George Jonas

Biography

George Jonas was born in Budapest, Hungary, in 1935. He is the son of Dr. Georg M. Hübsch, a lawyer, composer, and former member of the Viennese State Opera, and Magda Hübsch, both deceased.

After attending the Lutheran Gymnasium between 1945 and 1954, Jonas worked briefly as a program editor for Radio Budapest. Following the Hungarian uprising of 1956, he emigrated to Canada. He became a script editor (1962), and later TV producer (1971), for the Canadian Broadcasting Corporation, where he worked until 1985. Since then he has been a freelance journalist, writer, and TV producer based in Toronto. In 2005 he has been appointed Senior Policy Advisor to the Aurea Foundation.

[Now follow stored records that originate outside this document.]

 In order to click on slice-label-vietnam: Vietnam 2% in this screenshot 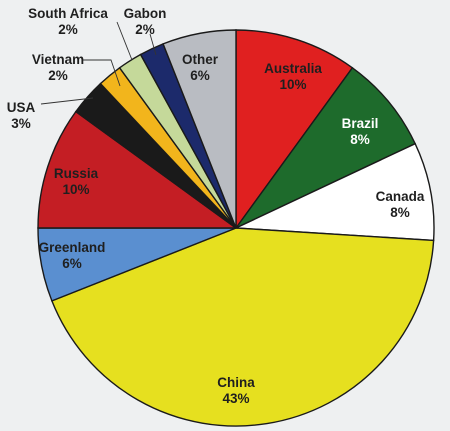, I will do `click(58, 68)`.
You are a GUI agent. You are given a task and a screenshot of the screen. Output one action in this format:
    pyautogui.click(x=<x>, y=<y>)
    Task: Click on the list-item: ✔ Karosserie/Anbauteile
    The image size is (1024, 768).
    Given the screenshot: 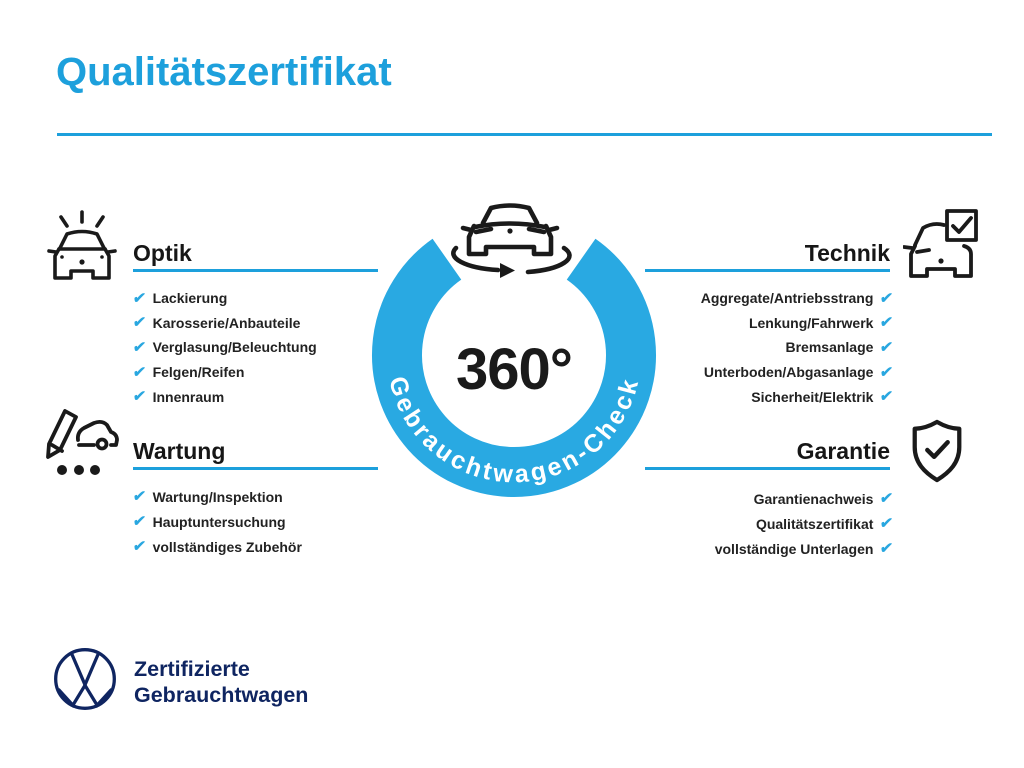 What is the action you would take?
    pyautogui.click(x=297, y=324)
    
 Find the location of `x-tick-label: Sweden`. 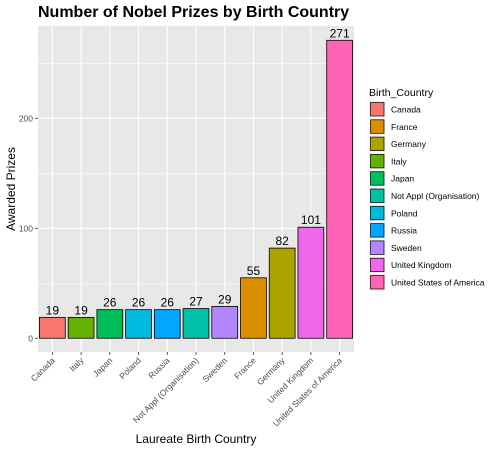

x-tick-label: Sweden is located at coordinates (214, 370).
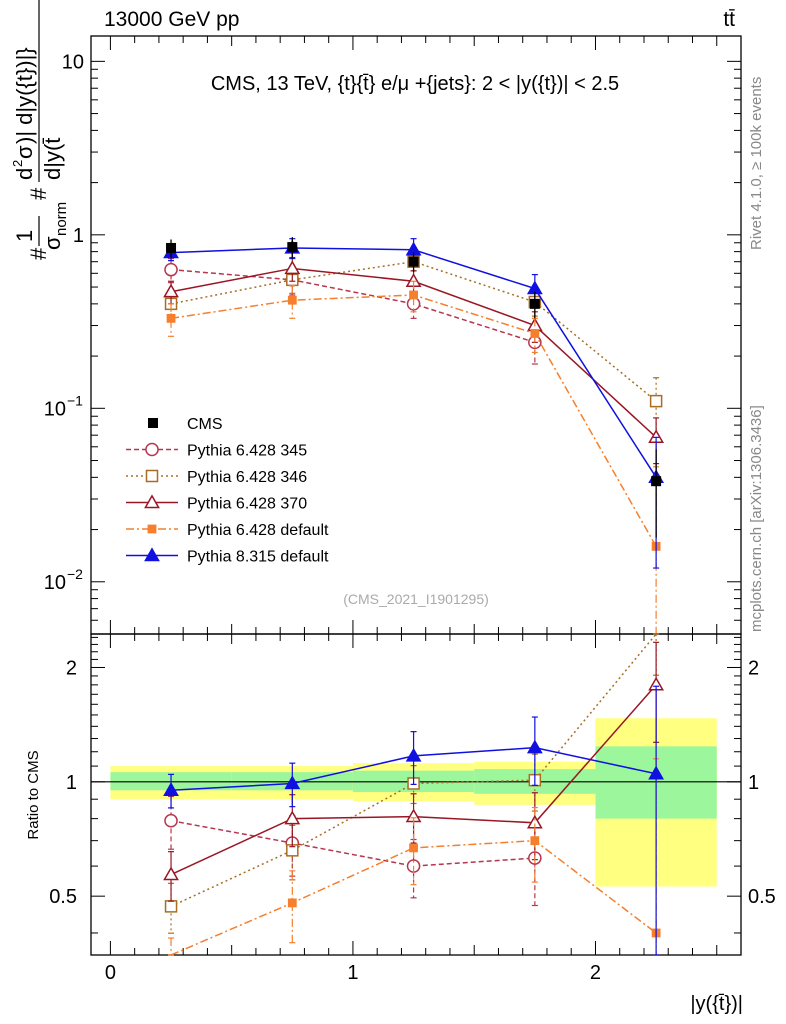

In addition to 15 books, some of which have become national and international bestsellers, Jonas has written three works for live stage (The European Lover, a one-act opera, with music by Tibor Polgar, directed by Leon Major, first performed in 1965; The Glove, a one-act opera, with music by Tibor Polgar, directed by Alan Lunn, first performed in 1973, and Pushkin, a full-length stage play, directed by Marion Andre, first performed in 1979). Jonas has also written and/or produced and/or directed over 200 dramas and documentary dramas for the Canadian Broadcasting Corporation, including the award-winning radio and TV series, The Scales of Justice (1981-1996). A film, Sword of Gideon, based on Jonas's book Vengeance, was directed by Michael Anderson and featured Michael York, Colleen Dewhurst, Lino Ventura, and Rod Steiger. Another film, Munich, directed by Steven Spielberg and starring Eric Bana, was nominated for five Academy Awards for 2005.

Jonas has contributed features, reviews, columns, poetry as well as aviation and motorsport journalism to many Canadian periodicals and newspapers; also to such U.S. and British publications and wire services as the Daily Telegraph, Saturday Review, the National Review, The Wall Street Journal, The National Interest, The Chicago Sun-Times, the Middle East Quarterly, and United Press International. He has been a contributing editor and columnist for The Canadian Lawyer; past contributing editor of Toronto Life, and past weekly columnist for the Toronto Sun (1981-2001).

Currently Jonas is a twice-weekly columnist for the National Post. His most recent books are, Beethoven's Mask: Notes on My Life and Times, published by Key Porter Books in 2005, and a collection of essays, Reflections on Islam, released by Key Porter Books in 2007. His most current collection, published by Cormorant Books in the fall of 2011, is a cavalcade of poetry, biography, autobiography and irreverent literary history, called The Jonas Variations: A Literary Séance. He is at work on his next book of fiction, which he calls Me, A Novel.

Awards:

  • "Edgar Allan Poe" Award for Best Fact Crime Book for By Persons Unknown, Mystery Writers of America. (New York, 1978.)
  • "Nelly" Award (twice) for Best Canadian Radio Program for The Scales of Justice, A.C.T.R.A. and Texaco. (Toronto, 1983 and 1986.)
  • "Gabriel" Award for Best Radio Entertainment Program in North America for The Scales of Justice. (San Antonio, Texas,1985.)
  • Gold Medal, New York International Radio Festival, for The Scales of Justice. (New York, 1986.)
  • Inaugural "Scales of Justice" Award, Law Reform Commission and the Canadian Bar Association, for The Scales of Justice. (Ottawa, 1986.)
  • Periodical Distributors of Canada "Author's Award" (three times) for Best Paperback Book for By Persons Unknown (Toronto, 1978); Vengeance (Ottawa, 1985); and for Personality Feature ("The Nice Man Cometh," Toronto Life, 1987.)
  • International World of Motorcycling "Max Award" (twice) for motorsport journalism and for A Passion Observed. (Toronto, 1980 and 1989.)
  • National Magazine Award for journalism (three times) for "Legally Bombed," Saturday Night, 1991; "The Spielberg Massacre," Maclean's Magazine, 2006; and "Meditations on Israel," Queen's Quarterly, 2007.
  • "Gemini" Award (twice) for Best TV Movie for Regina vs. Nelles, The Scales of Justice, and for Best Short Dramatic Program for Regina vs. Stewart, The Scales of Justice, Academy of Canadian Cinema and Television. (Toronto, 1993.)